There’s always that moment. Usually somewhere between uploading your file and hovering over “Publish”, when your stomach turns into some sort of warm, anxious soup and your brain pipes up with, “What the hell are you doing?” And not in a helpful, curious way. In a full-blown, arms-folded, sarcastic voice that sounds suspiciously like your Year 10 English teacher.
It doesn’t matter what kind of book it is. It could be a journal, a workbook, a collection of vegan recipes written entirely in haiku. If you made it, there’s you in it; your effort, your ideas, your energy, and that one sentence you rewrote seventeen times and still think might be a bit naff but left in anyway because honestly, you just wanted the draft done.
So, of course it’s terrifying. Not because publishing is inherently hard (though yes, thank you, KDP, for your wildly inconsistent formatting errors) but because it’s vulnerable. You are literally saying, “Here, world. I made this thing. Please don’t laugh or throw it back at me or tell me I should’ve used Garamond.”
The genre question that broke her
I’ve seen people crumble at the weirdest points. I had a client once who walked away from her book for three whole months because someone casually asked what genre it was. That’s all it took. One innocent question and she vanished like a puff of smoke. Laptop closed. Confidence gone. No backup plan, no message, just vanished into a self-doubt spiral. Because she didn’t know the answer. That was it - the entire launch derailed over a label.
I get that. Because fear doesn’t show up waving a sign that says “HELLO, I’M FEAR.” It shows up as:
Maybe I’ll just tidy up my intro again.
I’m not ready yet, I’ll wait until next month.
This is a terrible idea and I’ll be publicly shamed forever.
Fear is ridiculous, but it’s also really convincing.
Don’t scrap the goal, shrink the step
The only way I’ve ever known to get through it is to stop thinking in terms of “publish my book” and start thinking in terms of “open the file.” That’s it. Not finish it, not fix it, not make it perfect - just open it. Then check the margins, then preview it, then stare at the screen for an hour and eat something beige. Then maybe, maybe, press the button.
You need a tiny action your inner critic can’t talk you out of, rather than a heroic, fearless moment where you throw off your cloak and gallop into the literary sunset.
And now, a word from someone far wiser…
Calvin Coolidge said it best (and I rarely quote dead American presidents, but here we are):
“Nothing in the world can take the place of persistence. Talent will not… Genius will not… Education will not… Persistence and determination alone are omnipotent.”

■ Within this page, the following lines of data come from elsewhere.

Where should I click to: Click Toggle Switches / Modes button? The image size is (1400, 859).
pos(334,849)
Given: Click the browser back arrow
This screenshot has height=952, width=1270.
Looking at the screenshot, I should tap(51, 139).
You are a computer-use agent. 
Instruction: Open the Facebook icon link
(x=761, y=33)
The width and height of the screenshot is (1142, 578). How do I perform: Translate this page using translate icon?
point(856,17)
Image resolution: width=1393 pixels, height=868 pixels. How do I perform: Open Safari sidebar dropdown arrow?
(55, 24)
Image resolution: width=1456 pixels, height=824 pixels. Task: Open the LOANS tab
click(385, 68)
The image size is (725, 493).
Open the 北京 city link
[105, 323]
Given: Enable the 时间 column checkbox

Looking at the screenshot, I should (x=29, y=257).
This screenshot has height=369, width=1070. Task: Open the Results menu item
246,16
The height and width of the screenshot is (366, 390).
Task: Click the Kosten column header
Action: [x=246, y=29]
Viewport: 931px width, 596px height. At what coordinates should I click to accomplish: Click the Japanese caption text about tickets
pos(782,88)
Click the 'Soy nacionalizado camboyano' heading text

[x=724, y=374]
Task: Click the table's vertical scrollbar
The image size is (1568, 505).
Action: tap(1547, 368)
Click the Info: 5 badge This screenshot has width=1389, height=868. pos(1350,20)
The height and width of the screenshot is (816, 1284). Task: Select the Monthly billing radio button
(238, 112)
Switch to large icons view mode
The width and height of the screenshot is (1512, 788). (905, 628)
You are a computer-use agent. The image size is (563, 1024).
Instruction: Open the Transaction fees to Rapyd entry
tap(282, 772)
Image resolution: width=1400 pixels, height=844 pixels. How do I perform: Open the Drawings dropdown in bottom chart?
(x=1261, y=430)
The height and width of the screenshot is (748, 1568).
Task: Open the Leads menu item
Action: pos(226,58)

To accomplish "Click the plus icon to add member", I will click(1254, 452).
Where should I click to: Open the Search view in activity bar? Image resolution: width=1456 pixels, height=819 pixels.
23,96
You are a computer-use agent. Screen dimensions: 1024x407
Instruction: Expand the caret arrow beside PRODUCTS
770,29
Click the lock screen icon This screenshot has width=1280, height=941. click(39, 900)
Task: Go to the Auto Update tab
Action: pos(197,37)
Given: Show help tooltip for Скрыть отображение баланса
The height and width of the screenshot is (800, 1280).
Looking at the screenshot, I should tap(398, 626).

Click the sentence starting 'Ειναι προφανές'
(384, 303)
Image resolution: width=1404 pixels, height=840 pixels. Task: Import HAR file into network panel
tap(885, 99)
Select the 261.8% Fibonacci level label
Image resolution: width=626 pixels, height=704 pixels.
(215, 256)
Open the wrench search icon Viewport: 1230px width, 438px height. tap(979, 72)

Not confidence. Not fearlessness. Not even knowing your genre. Not mastering the algorithm or having the world’s most polished About page. Just showing up again, and again, and again - just sticking with it (a bit like me here on Substack).
You can do this. Even if your brain is having a tantrum. Even if you’ve got six different drafts with increasingly desperate filenames. Even if you secretly think maybe you’re not “a real author.”
You just have to keep going. And if your brain says otherwise, tell it to sit down. You’ve got a book to finish.